Brazil’s Itaú Unibanco Recommends 1-3% Bitcoin Portfolio Allocation From 2026

Key Takeaways
- Brazil and Latin America’s largest private bank and asset manager, Itaú Unibanco, has released a research note recommending clients allocate 1%-3% of their portfolios for Bitcoin investments starting next year.
- The firm has called for a measured approach, warning against timing the market, and suggesting a disciplined, long-term mindset. They argued that bitcoin’s lack of correlation with traditional assets and its ability to absorb macroeconomic shocks make it a useful diversification tool.
- BTC’s volatility has significantly affected Brazilian investors, as the real’s 15% appreciation against the dollar amplified their losses in a year that saw prices swung between the $126,000 all-time high and $80,000.
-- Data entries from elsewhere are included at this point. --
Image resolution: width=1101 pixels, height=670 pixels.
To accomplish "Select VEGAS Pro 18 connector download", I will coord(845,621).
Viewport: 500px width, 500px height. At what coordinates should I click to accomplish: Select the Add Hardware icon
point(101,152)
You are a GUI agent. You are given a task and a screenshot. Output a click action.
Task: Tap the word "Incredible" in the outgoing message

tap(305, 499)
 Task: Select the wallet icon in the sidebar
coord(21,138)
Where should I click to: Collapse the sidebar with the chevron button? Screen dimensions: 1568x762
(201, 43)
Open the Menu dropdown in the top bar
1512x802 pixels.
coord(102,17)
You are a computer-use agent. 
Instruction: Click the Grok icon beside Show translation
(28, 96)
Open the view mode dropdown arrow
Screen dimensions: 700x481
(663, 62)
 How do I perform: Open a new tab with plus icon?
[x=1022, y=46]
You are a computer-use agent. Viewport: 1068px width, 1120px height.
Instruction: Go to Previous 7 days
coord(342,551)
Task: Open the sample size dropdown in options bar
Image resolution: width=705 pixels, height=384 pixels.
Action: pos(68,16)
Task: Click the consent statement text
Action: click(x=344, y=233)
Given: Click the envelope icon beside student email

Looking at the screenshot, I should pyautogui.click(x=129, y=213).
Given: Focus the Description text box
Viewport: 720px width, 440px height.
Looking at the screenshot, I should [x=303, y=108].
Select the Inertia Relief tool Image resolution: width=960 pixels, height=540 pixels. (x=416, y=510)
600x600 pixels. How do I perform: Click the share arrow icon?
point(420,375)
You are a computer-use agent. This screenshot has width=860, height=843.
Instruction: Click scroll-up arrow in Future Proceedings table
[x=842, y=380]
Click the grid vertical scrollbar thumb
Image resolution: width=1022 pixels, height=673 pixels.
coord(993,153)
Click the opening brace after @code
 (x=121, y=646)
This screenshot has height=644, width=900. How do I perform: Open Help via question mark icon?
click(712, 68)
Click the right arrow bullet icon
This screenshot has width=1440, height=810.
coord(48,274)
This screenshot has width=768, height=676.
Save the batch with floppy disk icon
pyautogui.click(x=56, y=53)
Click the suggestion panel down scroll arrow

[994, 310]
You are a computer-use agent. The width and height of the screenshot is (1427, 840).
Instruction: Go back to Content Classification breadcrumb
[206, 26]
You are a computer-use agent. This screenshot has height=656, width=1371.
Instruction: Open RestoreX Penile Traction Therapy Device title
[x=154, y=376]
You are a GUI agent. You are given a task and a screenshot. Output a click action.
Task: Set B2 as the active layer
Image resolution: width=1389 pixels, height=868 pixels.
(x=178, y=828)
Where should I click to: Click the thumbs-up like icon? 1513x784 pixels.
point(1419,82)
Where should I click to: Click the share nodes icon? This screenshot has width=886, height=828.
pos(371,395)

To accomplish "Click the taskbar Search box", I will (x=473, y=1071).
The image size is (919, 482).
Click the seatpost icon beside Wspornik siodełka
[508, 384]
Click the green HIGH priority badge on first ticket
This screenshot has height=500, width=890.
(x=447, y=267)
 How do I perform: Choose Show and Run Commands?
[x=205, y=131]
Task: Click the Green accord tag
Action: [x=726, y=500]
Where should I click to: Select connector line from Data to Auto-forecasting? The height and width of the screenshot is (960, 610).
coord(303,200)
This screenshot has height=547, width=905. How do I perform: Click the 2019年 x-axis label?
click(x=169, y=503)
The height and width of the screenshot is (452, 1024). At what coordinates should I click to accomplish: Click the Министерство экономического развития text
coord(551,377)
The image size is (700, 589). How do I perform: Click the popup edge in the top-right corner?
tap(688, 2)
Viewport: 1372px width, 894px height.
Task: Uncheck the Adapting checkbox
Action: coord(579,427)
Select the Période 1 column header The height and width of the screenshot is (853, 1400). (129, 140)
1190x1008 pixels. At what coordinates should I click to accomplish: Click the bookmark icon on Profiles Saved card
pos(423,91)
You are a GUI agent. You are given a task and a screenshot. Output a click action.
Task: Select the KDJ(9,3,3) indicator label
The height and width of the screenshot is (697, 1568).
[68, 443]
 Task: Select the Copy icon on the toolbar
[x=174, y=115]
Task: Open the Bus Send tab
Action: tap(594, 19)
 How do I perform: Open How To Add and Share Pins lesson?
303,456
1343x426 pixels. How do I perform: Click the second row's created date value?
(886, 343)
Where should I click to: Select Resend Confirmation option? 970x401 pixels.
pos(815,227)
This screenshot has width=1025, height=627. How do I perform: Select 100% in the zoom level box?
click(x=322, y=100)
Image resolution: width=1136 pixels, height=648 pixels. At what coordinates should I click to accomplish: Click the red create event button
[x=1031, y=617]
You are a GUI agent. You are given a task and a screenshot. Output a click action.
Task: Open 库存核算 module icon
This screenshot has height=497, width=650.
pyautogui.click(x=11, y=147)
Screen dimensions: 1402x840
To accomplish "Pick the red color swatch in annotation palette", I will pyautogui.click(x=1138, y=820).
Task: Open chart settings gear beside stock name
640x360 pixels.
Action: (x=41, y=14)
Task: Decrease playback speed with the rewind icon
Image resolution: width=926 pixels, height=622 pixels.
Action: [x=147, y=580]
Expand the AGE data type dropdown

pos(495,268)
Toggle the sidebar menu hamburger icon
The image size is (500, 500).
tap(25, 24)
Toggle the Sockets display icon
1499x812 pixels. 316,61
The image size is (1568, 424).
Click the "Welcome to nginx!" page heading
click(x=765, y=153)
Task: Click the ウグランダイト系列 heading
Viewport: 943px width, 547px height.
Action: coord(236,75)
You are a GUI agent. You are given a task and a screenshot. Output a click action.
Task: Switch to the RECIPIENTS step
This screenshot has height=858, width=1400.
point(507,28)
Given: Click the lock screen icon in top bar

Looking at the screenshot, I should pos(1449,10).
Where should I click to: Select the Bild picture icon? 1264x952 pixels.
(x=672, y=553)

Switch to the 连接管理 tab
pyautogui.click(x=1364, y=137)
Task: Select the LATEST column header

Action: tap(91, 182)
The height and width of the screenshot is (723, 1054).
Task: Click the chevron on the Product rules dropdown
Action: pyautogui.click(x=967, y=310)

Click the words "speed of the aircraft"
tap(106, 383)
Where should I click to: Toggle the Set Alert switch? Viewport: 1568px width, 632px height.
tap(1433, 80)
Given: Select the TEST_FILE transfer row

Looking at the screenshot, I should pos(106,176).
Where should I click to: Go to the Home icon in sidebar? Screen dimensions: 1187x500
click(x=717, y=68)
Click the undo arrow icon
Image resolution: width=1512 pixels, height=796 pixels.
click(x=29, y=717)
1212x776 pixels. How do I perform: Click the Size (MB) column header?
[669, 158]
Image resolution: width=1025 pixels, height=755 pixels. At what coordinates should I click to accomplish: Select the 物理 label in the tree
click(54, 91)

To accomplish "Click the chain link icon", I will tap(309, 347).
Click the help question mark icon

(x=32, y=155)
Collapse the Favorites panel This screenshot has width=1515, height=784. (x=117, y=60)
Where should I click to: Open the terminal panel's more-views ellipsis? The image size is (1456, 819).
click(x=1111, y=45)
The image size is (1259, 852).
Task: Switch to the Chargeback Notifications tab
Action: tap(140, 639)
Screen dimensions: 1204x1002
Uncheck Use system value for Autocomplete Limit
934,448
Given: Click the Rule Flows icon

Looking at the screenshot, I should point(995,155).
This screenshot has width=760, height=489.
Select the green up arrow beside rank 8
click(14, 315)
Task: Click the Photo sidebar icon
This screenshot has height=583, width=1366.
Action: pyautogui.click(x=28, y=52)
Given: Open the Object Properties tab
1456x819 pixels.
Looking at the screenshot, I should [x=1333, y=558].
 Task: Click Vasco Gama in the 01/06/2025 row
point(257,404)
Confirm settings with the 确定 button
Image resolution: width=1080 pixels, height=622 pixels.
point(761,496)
- In September, Itaú Asset Management launched a dedicated crypto division that plans to expand its digital asset product catalogue. The firm currently offers a spot bitcoin ETF, a retirement fund with crypto exposure, and direct spot crypto trading.
Itaú Asset Management, the investment arm of Brazil’s largest private bank, Itaú Unibanco, is recommending investors allocate 1% to 3% of their portfolios in Bitcoin (BTC) from 2026. The firm manages over 1 trillion Brazilian real (BRL), roughly $185 billion, in assets for its clients.
The advice came in a year-end research note, in which the company’s head of beta strategies and responsible investments, Renato Eid, stated that bitcoin’s lack of correlation with traditional assets underscores its appeal as a complementary asset.
Itaú Asset Management Recommends Bitcoin Portfolio Allocation for Clients, Pointing Out Lack of Correlation With Traditional Assets During Macro Shocks
He called the alpha cryptocurrency an asset distinct from fixed income, traditional stocks, or domestic markets, with its own dynamics, return potential, and a currency hedging function due to its global and decentralized nature. The Itaú executive argued that ongoing geopolitical tensions, shifting monetary policy, and persistent currency risks strengthen bitcoin’s case.
Eid’s suggestion comes amid a volatile 2025 for BTC, where it started the year near $95,000 only to slide toward $78,000 during President Donald Trump’s tariff war with America’s trading partners, then surging to a new all-time high of $126,000 in October, before settling in the $90,000 range.
Brazilian investors have felt the brunt more than other global bitcoin traders, mainly due to the real (BRL) strengthening by about 15% against the U.S. dollar (USD), which amplified losses for local traders.
However, Eid has called for a measured approach and advised against turning crypto assets into the centerpiece of a portfolio, instead using them as a complementary asset that can help absorb the shocks from currency depreciation and global volatility, sized appropriately to the investor’s risk profile. He argued that a modest and steady bitcoin allocation can smooth risks and offer access to global returns that traditional investment assets may fail to hedge.
Citing Itaú’s internal data, he noted that there is a low correlation between the IT Now Bloomberg Galaxy Bitcoin ETF (BIT111) – the company’s locally-listed spot bitcoin exchange-traded fund – and other major asset classes.
“By allocating around 1% to 3% in their investment portfolio, investors will, in fact, be taking advantage of an asset that generates diversification,” the bank stated in its year-end note to investors.
Itaú Unibanco Launches Dedicated Crypto Division, Announces Plans to Expand Digital Asset Investment Products
The development comes as Itaú Asset Management created a standalone crypto division in September, which expanded on the firm’s existing digital asset offerings, such as BIT111 ETF and a retirement fund with digital asset exposure. The Latin American banking and investment giant announced plans to introduce more products, including a fixed-income-style instrument that provides exposure to higher-volatility crypto strategies, such as derivatives and staking. Former Hashdex managing director João Marco Braga da Cunha was appointed to lead the unit, which falls under its billion-dollar mutual funds arm.
Itaú’s mobile banking app already offers spot trading of 10 cryptocurrency pairs, including BTC, Ethereum (ETH), Solana (SOL), and USD Coin (USDC). It provides in-house custody services for these assets, ensuring secure storage and segregation for clients. The bank has expressed interest in expanding the service to add more digital assets.
Brazil has emerged as one of the largest crypto markets in the world, ranking 10th globally in Chainalysis’ 2024 Global Crypto Adoption Index. This growth was driven largely by a supportive regulatory framework. In 2023, the country implemented its first comprehensive crypto law, establishing a clear set of rules for virtual asset service providers and granting the Banco Central do Brasil oversight of the sector. Itaú launched its crypto trading platform for retail clients after the law took effect.
(At the time of writing, Bitcoin (BTC) is trading at $89,628 – down 0.58% in 24 hours.)